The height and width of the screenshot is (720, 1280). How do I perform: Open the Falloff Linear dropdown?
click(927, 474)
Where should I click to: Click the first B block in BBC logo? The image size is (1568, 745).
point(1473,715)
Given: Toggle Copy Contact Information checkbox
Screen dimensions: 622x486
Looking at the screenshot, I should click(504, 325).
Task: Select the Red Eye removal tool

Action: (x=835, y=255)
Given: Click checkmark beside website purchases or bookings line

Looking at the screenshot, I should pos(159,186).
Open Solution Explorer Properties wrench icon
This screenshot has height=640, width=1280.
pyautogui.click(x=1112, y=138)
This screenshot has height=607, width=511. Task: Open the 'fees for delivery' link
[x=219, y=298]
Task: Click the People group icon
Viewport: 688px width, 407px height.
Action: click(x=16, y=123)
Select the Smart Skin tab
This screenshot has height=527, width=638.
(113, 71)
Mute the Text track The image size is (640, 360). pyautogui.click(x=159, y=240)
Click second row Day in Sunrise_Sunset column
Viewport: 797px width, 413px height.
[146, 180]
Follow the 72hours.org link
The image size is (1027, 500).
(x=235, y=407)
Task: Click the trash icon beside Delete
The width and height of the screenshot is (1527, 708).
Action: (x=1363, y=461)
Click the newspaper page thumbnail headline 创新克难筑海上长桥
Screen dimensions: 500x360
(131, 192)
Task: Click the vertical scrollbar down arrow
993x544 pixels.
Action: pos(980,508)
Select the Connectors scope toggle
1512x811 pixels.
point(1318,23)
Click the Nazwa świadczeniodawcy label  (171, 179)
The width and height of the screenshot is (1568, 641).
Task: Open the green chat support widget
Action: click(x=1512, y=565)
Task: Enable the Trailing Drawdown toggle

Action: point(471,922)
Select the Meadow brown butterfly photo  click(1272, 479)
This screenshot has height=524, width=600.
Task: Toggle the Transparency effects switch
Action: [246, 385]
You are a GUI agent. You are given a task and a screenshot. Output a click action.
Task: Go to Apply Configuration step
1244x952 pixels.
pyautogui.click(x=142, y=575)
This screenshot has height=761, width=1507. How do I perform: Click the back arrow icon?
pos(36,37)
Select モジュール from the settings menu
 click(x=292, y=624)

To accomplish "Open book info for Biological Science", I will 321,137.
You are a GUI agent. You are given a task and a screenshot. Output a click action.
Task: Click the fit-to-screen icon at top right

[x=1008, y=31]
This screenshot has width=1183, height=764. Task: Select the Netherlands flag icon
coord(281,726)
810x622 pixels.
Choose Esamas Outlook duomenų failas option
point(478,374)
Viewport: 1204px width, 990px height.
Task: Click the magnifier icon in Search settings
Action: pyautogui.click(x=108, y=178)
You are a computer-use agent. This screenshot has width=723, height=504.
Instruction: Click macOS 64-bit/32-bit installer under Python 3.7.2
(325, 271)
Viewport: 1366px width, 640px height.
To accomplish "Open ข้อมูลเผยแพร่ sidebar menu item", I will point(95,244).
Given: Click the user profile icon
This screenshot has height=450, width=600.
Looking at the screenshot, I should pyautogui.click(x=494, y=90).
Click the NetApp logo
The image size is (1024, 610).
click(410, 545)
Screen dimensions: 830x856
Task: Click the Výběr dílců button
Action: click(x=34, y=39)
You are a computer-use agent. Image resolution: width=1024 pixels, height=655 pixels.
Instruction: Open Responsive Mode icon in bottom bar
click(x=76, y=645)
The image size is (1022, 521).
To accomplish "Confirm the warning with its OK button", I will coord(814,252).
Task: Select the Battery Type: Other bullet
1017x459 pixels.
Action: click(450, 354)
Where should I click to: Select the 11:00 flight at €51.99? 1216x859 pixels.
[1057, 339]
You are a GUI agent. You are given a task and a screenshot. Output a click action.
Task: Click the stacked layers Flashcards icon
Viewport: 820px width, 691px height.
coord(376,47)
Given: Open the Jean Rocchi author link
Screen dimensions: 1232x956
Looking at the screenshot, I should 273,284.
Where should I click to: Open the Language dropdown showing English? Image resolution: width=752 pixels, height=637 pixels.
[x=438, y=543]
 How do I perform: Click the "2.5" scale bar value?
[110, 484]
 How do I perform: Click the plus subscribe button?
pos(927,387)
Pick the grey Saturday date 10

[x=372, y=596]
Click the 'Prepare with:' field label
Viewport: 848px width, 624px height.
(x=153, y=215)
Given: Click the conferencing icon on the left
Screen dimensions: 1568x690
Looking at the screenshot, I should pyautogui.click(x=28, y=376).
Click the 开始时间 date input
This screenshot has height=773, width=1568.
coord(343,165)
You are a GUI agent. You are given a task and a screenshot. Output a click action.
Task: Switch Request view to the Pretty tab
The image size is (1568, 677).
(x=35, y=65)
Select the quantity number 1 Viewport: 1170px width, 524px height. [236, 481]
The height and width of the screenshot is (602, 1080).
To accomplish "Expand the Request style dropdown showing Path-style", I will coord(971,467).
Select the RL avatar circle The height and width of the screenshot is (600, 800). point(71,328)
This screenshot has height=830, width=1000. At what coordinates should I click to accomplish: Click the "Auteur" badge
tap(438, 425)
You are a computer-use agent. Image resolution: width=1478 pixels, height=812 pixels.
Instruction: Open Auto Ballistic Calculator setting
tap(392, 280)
------------
- Task to complete:
Say how many lines of the entries hold the string "will". Nothing but the number should be given.

- Result of this exercise:
4